Different systems under test will have varying levels of accessibility and will require different approaches for interfacing with them. Here are some general guidelines for interfacing with SUTs and infrastructure components, keeping in mind that in some cases, developers may need to be involved in the design and creation of interface code
Leverage existing APIs: Many systems and components will already have APIs (Application Programming Interfaces) that can be used for monitoring, control, and failure injection. Utilize these APIs whenever possible to minimize the need for custom interfaces or shims.
Implement shims when necessary: If a system or component does not have an existing API or interface suitable for testing purposes, you may need to develop a "shim" to provide the required functionality. A shim can be a software component that sits between the test platform and the system under test, converting dat andcommands between the two.
Collaborate with developers: In situations where a shim is required or the existing interface is not suitable, involve the system's developers in the design and implementation process. Their knowledge of the system's internals can be invaluable in creating an effective interface and ensuring it meets the needs of the test team.

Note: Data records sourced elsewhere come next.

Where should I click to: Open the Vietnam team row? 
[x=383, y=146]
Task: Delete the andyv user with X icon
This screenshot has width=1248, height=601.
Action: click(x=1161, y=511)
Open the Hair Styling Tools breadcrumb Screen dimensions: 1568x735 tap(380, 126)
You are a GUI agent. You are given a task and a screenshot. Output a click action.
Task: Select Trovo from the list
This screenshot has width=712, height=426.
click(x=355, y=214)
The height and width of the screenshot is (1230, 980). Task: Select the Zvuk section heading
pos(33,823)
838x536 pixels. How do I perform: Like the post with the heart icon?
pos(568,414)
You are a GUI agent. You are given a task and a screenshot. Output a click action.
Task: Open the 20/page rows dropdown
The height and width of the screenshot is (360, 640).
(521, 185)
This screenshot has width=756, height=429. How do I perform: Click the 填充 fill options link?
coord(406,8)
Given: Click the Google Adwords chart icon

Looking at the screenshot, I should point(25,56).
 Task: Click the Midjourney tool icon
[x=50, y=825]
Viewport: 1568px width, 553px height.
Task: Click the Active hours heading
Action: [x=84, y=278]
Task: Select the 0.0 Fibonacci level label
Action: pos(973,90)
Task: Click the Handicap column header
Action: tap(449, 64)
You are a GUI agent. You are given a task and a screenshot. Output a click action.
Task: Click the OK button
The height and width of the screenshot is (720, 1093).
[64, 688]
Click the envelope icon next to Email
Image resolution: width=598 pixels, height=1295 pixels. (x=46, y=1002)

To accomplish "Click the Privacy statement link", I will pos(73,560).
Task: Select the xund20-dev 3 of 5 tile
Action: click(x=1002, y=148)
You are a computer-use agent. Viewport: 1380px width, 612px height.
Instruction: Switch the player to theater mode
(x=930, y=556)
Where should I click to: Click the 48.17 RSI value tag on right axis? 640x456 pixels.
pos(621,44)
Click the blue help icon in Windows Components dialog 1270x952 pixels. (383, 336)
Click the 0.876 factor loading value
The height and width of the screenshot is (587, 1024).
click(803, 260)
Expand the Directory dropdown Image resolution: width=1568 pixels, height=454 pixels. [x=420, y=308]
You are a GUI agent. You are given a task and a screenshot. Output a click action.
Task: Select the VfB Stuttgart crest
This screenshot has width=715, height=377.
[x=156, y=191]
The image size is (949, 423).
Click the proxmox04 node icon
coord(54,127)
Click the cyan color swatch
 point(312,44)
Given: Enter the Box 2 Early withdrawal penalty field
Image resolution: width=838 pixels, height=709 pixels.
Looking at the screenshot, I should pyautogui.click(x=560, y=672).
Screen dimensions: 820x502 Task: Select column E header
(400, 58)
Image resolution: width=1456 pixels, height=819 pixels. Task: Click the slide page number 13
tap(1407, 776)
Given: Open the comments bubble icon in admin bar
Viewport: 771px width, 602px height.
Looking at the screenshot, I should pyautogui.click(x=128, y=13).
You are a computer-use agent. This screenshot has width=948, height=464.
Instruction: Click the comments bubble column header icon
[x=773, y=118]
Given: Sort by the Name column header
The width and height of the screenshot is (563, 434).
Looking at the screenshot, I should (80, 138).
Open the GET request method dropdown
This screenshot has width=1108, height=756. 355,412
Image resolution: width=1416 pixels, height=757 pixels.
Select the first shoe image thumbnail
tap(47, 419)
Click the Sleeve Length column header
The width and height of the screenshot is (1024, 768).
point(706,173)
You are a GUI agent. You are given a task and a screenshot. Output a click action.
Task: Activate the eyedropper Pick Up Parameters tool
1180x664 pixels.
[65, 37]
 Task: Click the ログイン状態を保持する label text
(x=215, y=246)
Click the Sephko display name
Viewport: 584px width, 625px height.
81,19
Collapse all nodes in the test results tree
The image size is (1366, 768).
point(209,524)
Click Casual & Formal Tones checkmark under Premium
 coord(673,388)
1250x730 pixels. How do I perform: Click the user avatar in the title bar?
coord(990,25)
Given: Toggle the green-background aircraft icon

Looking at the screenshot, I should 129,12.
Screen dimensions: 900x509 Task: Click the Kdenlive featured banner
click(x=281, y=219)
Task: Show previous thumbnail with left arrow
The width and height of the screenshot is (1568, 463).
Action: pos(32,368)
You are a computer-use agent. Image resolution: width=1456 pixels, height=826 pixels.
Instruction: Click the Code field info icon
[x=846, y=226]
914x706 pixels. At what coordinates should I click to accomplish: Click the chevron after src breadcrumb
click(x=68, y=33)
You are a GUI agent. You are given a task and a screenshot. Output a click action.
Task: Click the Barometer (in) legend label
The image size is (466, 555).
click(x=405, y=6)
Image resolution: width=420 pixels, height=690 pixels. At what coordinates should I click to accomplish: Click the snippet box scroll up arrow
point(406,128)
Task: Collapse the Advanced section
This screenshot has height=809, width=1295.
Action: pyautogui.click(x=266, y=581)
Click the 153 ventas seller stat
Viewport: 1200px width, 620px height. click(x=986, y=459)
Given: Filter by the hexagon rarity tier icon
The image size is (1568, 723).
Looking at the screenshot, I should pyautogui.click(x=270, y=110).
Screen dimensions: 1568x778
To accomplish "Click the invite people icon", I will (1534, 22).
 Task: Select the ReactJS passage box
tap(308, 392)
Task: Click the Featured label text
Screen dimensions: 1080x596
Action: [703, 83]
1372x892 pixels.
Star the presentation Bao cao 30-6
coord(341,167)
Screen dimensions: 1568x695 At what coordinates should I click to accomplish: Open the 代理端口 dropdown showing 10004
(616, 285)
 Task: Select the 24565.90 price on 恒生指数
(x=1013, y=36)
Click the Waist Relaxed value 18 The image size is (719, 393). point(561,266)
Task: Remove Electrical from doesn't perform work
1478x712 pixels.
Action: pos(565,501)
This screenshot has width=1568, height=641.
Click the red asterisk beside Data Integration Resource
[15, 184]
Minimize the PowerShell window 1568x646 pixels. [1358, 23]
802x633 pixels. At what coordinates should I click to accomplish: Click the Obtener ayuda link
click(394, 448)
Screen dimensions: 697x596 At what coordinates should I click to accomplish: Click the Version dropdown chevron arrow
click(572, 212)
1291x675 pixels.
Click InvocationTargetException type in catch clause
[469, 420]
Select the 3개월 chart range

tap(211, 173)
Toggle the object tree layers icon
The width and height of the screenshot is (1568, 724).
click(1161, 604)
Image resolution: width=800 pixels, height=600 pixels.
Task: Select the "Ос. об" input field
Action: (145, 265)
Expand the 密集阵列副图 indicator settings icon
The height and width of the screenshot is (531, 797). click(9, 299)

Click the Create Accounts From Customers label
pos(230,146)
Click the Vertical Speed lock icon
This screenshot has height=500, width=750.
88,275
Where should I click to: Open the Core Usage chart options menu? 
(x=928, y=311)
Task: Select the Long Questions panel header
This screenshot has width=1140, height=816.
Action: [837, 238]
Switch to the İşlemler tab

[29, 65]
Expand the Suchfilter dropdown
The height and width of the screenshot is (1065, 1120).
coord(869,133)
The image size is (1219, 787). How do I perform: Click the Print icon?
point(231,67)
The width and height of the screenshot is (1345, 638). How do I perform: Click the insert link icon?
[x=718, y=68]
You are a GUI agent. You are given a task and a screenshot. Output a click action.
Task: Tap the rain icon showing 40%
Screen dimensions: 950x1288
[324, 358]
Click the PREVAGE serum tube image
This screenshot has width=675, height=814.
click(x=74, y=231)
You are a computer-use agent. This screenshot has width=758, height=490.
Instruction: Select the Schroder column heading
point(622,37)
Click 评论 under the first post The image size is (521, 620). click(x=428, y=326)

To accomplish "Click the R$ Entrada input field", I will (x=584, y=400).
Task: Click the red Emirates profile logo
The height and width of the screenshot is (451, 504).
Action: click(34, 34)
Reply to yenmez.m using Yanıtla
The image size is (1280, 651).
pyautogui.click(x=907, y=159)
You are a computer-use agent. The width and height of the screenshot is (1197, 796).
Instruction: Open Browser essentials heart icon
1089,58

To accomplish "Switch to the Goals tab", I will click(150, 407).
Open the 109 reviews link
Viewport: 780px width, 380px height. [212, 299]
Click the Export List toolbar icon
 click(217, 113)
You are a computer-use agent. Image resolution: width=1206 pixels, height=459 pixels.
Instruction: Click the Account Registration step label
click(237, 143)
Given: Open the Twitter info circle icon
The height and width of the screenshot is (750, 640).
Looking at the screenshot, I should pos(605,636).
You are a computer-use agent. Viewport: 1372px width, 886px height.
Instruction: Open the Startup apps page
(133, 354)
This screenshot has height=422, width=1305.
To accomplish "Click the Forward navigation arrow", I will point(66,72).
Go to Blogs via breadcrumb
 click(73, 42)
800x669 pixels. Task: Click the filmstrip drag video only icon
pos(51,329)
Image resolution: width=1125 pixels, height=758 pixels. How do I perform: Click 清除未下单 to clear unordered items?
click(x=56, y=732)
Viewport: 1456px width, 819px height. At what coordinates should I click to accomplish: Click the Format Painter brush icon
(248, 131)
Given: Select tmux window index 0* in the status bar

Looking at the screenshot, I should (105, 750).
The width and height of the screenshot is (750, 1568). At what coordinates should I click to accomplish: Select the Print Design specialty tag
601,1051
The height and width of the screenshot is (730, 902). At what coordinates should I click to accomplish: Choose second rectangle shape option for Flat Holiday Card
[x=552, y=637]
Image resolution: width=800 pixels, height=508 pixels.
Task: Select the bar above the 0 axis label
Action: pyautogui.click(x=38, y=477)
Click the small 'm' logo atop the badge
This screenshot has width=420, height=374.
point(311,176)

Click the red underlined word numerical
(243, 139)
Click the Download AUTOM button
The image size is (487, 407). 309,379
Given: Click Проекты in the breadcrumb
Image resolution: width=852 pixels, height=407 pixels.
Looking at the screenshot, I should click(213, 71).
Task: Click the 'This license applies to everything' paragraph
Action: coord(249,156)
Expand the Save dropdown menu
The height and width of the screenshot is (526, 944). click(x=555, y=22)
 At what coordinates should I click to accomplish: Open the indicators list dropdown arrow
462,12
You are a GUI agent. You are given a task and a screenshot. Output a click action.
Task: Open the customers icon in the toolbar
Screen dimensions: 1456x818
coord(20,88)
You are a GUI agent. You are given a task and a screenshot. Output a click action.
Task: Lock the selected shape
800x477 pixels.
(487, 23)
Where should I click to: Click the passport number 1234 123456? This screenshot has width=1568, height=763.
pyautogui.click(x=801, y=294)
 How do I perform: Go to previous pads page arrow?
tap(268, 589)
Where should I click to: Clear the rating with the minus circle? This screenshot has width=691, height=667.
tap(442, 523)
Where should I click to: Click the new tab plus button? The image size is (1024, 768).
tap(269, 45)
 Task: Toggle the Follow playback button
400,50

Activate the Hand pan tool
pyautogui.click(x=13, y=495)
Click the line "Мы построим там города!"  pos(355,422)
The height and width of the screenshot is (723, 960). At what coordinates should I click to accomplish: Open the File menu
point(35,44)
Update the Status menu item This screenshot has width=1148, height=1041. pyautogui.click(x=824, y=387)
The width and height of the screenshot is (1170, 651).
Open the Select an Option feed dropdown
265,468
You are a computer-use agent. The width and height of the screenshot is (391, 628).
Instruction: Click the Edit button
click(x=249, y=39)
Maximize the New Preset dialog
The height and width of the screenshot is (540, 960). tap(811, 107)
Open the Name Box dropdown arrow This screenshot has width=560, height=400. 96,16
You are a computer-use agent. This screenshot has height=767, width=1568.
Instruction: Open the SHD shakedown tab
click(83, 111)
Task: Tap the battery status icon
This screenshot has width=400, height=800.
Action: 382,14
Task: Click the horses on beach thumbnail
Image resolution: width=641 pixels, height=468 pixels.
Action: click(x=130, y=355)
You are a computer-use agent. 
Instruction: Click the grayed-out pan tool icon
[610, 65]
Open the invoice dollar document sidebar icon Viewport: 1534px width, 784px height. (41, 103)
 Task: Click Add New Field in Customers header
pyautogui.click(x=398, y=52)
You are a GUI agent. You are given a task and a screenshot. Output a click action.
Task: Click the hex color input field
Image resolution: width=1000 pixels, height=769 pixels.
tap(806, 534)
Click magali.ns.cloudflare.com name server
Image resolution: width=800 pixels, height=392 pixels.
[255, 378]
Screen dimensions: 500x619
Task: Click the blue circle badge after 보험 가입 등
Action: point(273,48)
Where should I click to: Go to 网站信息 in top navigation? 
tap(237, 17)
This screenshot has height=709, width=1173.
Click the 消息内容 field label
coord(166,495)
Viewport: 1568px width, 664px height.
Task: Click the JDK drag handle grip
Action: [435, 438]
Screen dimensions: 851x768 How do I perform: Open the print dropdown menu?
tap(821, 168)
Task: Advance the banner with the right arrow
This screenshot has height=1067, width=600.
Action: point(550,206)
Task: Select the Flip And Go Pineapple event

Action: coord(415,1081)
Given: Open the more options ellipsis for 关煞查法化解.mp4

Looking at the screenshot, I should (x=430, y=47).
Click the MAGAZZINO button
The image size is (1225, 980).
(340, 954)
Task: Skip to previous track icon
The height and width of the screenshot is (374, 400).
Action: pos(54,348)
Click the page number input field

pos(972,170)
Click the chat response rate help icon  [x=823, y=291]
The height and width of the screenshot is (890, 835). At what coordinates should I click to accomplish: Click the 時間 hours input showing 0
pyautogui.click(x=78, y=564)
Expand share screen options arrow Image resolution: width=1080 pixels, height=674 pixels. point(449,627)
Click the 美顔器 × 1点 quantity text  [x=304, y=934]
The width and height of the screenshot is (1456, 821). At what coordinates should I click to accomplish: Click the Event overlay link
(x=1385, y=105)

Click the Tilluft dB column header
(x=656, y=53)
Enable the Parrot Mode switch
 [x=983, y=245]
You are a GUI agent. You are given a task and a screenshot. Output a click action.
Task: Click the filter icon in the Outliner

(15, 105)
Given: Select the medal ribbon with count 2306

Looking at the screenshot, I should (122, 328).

Monitor and control: Ensure that the interfaces and shims you develop or utilize provide the necessary functionality to monitor the status of the system or component, as well as to inject failures and control their behavior. This is essential for comprehensive testing and validation of the system's resilience and robustness.
Documentation and support: It's nice to say everything should be well documented but often that reality gets left on the table. If you can get access to a tech writer get one! If not, make use of in-line documentation.